=== SOURCE DOCUMENT ===

---------------

In 1992 David was asked by the BBC to produce his first documentary on the legacy of Dr. Martin Luther King Jr. The film took him across America retracing the final year of King’s life. Along the way he met Rep. John Lewis, H. Rap Brown, Andy Young, and Rev. Joseph Lowry. It led to a new career as a documentary producer, selecting his own topics and producing films for BBC, Channel 4, History, PBS, Discovery, Smithsonian, and National Geographic.

His first commission was from Tony Hall, the head of BBC News who was about to become the Corporation’s Director General. He was asked to produce a five-part series looking back on Charles Wheeler’s career covering American politics since he arrived as bureau chief in 1965. They selected topics ranging from Vietnam, the war on drugs, and America’s retreat from its attempts to build a “Great Society.” Sir Charles and David conducted over fifty interviews including Richard Nixon, Lady Bird Johnson, Clark Clifford and Robert McNamara. The resulting series Wheeler on America was a Grierson nominated program.

As the series went out the LBJ library announced that they were beginning to release secretly recorded conversations Johnson made during his presidency. That resulted in the Peabody Award and Emmy award winning series, “The LBJ Tapes.” Films included:

  • Crossing the Bridge, the march from Selma to Montgomery.
  • The White House Tapes: Uncivil Liberties, Hoover’s campaign to destroy MLK.
  • The Johnson Tapes: Into Vietnam, a film about the Gulf of Tonkin deception.
  • In Eye of the Storm, examining how Vietnam destroyed LBJ.
  • The Johnson Tapes: RFK vs LBJ, a look into the political rivalry between LBJ and Bobby Kennedy.

The History Channel then commissioned a series entitled A Presidency Revealed. Each film received multiple Emmy nominations and featured a four-hour profile of FDR, three hours on JFK and two hours on Richard Nixon. The channel then commissioned a film to go out after Reagan’s death. It included interviews with Nancy Reagan, Patty Davis, Ron Jr. Michael Reagan, Mikhail Gorbachev, James Baker, George HW Bush, George W. Bush, Michael Deaver, and Brian Mulroney.

David went on to develop themes that covered multiple topics, but in each case tried to break new ground. From the real story of “The Great Escape” that revealed for the first time that a secret unit, based at Fort Hunt Virginia, set up a clandestine network that reached into 63 POW camps inside Germany, to October Fury that reexamined the Cuban missile crisis from the perspective of four Soviet submarine captains.

---------------

=== DATASET SECTION ===

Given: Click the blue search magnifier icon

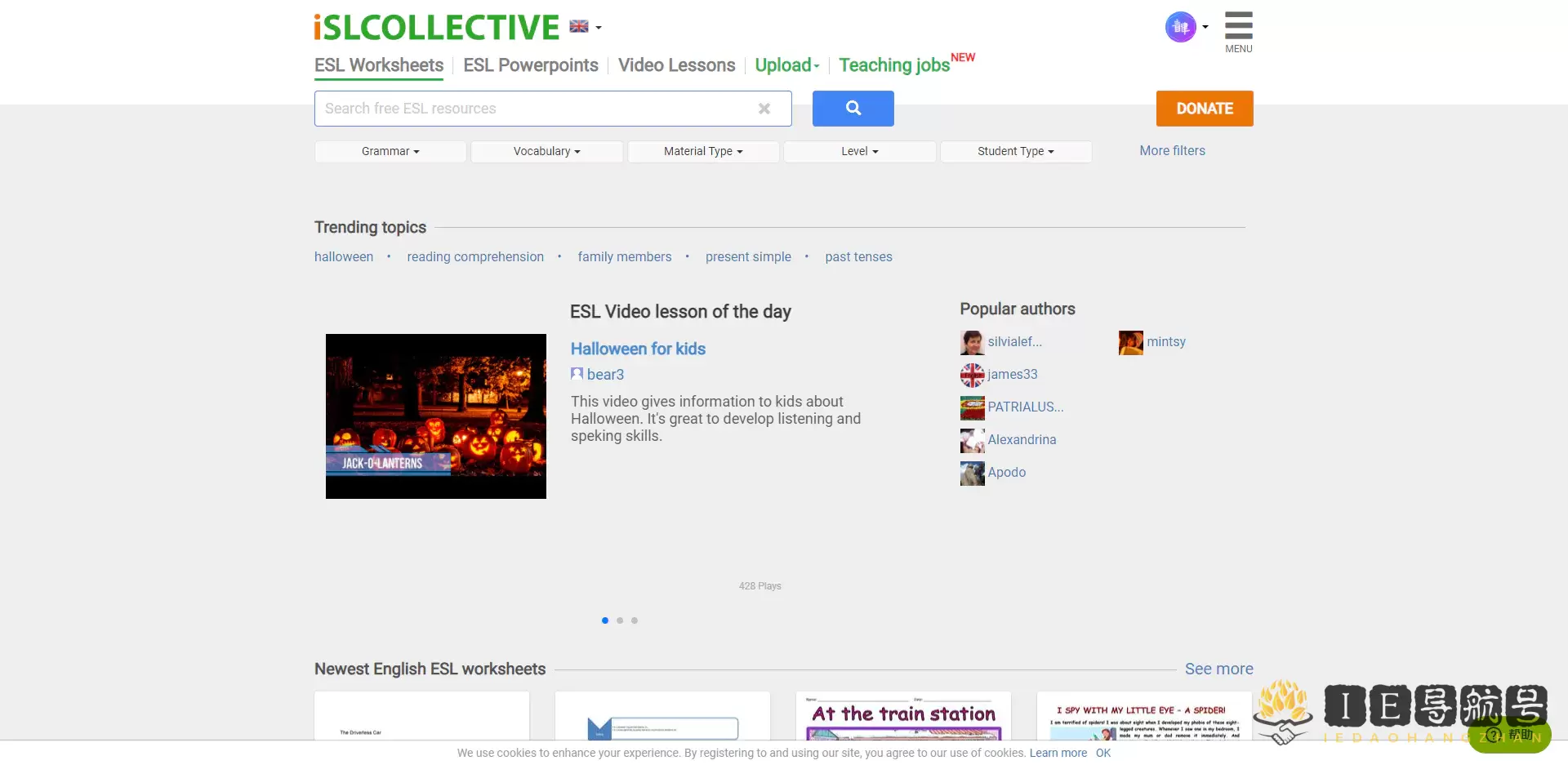Looking at the screenshot, I should [x=853, y=108].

---------------

=== TO DO ===
In three sentences, summarize the account of David's documentary work given above.

=== WORKED SOLUTION ===
In 1992 the BBC asked David to produce a documentary on the legacy of Dr. Martin Luther King Jr., which led to a new career producing documentaries for outlets including BBC, Channel 4, History, PBS, Discovery, Smithsonian, and National Geographic. His work included the Grierson-nominated series Wheeler on America, the Peabody Award and Emmy award winning series "The LBJ Tapes," and the History Channel series A Presidency Revealed, whose films received multiple Emmy nominations. He went on to develop themes that tried to break new ground, such as the real story of "The Great Escape" and October Fury, which reexamined the Cuban missile crisis from the perspective of four Soviet submarine captains.